That said, the VR-2 is definitely a more impressive-looking machine. As was the case with the XR-1, the first impression of the VR-2 is a resounding "Wow!" The VR-2's designers did an excellent job in creating a "General Dynamics" brand identity, and they did it simply with good design and a sure eye for colors and materials. The VR-1 has a magnesium alloy housing and chassis and that helps in creating a high quality look and feel, but it is the design that makes this machine stand out. The whole computer is dark gray, except for an ultra-elegant matte-silver powder coated insert on top of the computer that prominently features the "General Dynamics" brand name. If you wonder what the "bulge" on top of the computer is, it houses the wide-area network antenna and the GPS antenna. And speaking of the logo, General Dynamics Itronix offers a Corporate Branding Program where customers who order a minimum of 200 machines can have their VR2s customized with not only their logo and label, but also their organization's colors.

This being a machine designed to take some punishment, we took a close look at the screen hinge -- a notoriously fragile part in most consumer and business notebooks. The hinge is very solid, just like the rest of the VR-2. The way the LCD case locks onto the lower part of a notebook has often been a heated area of discussion and contention. Some favor a lid without any lock (because it opens easily), others like a lock or latch that must be operated by hand (so that the lid never opens by itself), while yet others like something inbetween; a lid that snaps into place when you close it, but that you can open without operating a latch. Itronix has been going back and forth as far as screen lid locking goes. The VR-1's lid had two hooks that locked the lid down. To open the lid you had to operate a latch that required quite a bit of force. Perhaps too much, as the VR-2 does not have a screen lid latch. Instead, when you close the lid, it secures itself via two hooks at the left and right corner of the screen. To open the lid, you simply pull up. The drop spec of both machines is the same, so it's a matter of preference. We felt fine with both approaches.

The VR-2 has a touchscreen that you can operate with your finger, a stylus, or just about any stylus-like object. With fingers not being particularly precise, it's a good idea to have a stylus at hand, and so one was designed specifically for the VR-2. It is a double-ended stylus that snaps onto its own little indent in the center on top of the LCD. It is a stylish solution, but I'd order a few extras just in case the small pen gets lost, which it likely will.

● **Entries provided**:

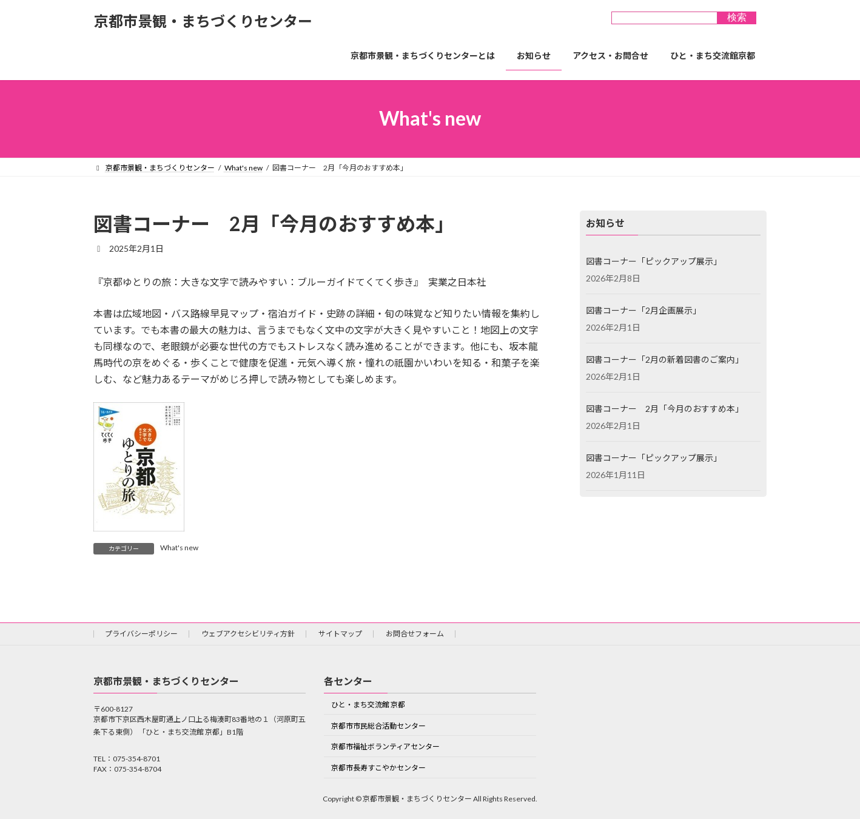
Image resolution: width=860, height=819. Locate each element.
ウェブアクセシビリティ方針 (248, 633)
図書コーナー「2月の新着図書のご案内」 (665, 359)
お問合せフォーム (415, 633)
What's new (179, 547)
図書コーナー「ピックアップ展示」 (654, 261)
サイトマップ (340, 633)
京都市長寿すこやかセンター (378, 767)
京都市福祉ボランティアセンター (385, 746)
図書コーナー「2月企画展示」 (643, 310)
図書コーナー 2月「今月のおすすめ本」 (665, 408)
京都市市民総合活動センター (378, 725)
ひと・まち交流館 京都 (368, 704)
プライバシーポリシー (141, 633)
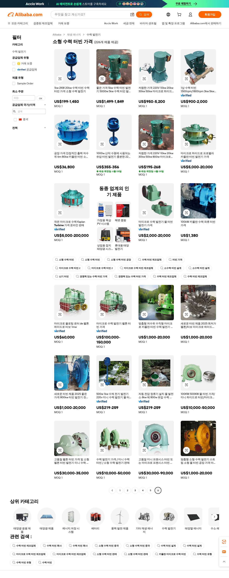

● **Written problem 1**: Rewrite a passage of the VR-2 review, replacing "LCD" with "screen". Start with the words "The VR-2 has" and end after "it likely will.".
● **Written problem 2**:
Answer these questions using the VR-2 review:
(a) What does the bulge on top of the computer house?
(b) How many machines must customers order at minimum to use the Corporate Branding Program?
(c) How does the VR-2's lid secure itself when it is closed?
● **Written problem 3**: Continue the VR-2 review, beginning after its last sentence.
The data that comes after the VR-2 review is separate material and has no connection to the review.

● **Task result 1**:
The VR-2 has a touchscreen that you can operate with your finger, a stylus, or just about any stylus-like object. With fingers not being particularly precise, it's a good idea to have a stylus at hand, and so one was designed specifically for the VR-2. It is a double-ended stylus that snaps onto its own little indent in the center on top of the screen. It is a stylish solution, but I'd order a few extras just in case the small pen gets lost, which it likely will.

● **Task result 2**:
(a) The wide-area network antenna and the GPS antenna.
(b) 200 machines.
(c) It secures itself with two hooks at the left and right corners of the screen.

● **Task result 3**:
The keyboard largely remains the same as on the VR-1, which is a good thing. It is a full-size 100%-scale 84-key layout. The keys are black with large, clear white letters, symbols and numbers. A function key accesses extra functions assigned to various keys, and those labels are blue. Though our VR-2 ran Windows XP Professional, the symbol on the "Windows" key now uses the Vista logo where the flying Windows sits in a circle , likely indicating the machine's readiness for the new operating system. We can't see any reason why it shouldn't be ready for Vista.

Itronix has always been particularly careful about making typing in low-light conditions possible. Earlier models had a glowing keyboard. We liked that very cleever approach, but there are instances where you don't want for the keyboard to show at all, and so they switched to a pop-out reading lamp on top of the screen in the VR-1. The one problem was that it illuminated the keyboard somewhat unevenly, and so the VR-2 has an even better solution in the form of two task lights mounted below the screen hinge.

While the VR-1 had an up/down scroll rocker between the left and right mouse buttons below the touchpad, the VR-2 doesn't. However, that doesn't mean this useful feature has been forgotten; it is now integrated into the touchpad itself. Simply move your finger up and down along the left side of the touchpad. It works much better that way.

Ports, Expansion and Connectivity

A semi-rugged notebook like the VR-2 is expected to have adequate onboard connectivity and expansion. Below are pictures of all four sides of the computer. The top shows the front, which is nice and clean and free of any controls (note the small stylus integrated into the top of the screen case). The backside is where most jacks and interfaces are. All are individually sealed and protected with rubber plugs. Should any get ripped off or damaged, it is easy to replace them. What is available back there, from left to right, are the power jack, an RJ45 jack for the gigabit-speed LAN, two USB 2.0 ports, a modem port, a legacy serial port, and a standard 15-pin VGA-out port.

Below are the side views of the GoBook VR-2. On the left side (top image) we find separate mini-jacks for headphones and microphones, a Kensington lock slot, and also the grille for the VR-2's fan-driven heat exchanger. There is also a front handle mounting point. Access to the removable hard disk is below the audio ports.

The right side shows the CD-RW/DVD-RW Multi Drive and to the right of it a Type II PC Card slot and an Express Card slot. The optional SmartCard reader was not installed on our tester. It would take the space of the Express Card slot, so it's either/or. On top of the Multimedia Pocket, on its left side, is the CRMA Express radio bay. CRMA stands for Common Radio Module Architecture, and "Express" means the CRMA modules used in the VR-2 are of the new and smaller form factor variety. Modules simply slide in, then lock in place with a positive connection.

Integrated Wireless

Itronix has always prided itself in providing state-of-the-art integrated wireless with excellent performance and signal reception. In a tour of the Itronix facilities in 2006 I saw their most impressive radio testing laboratory. Nothing is left to chance.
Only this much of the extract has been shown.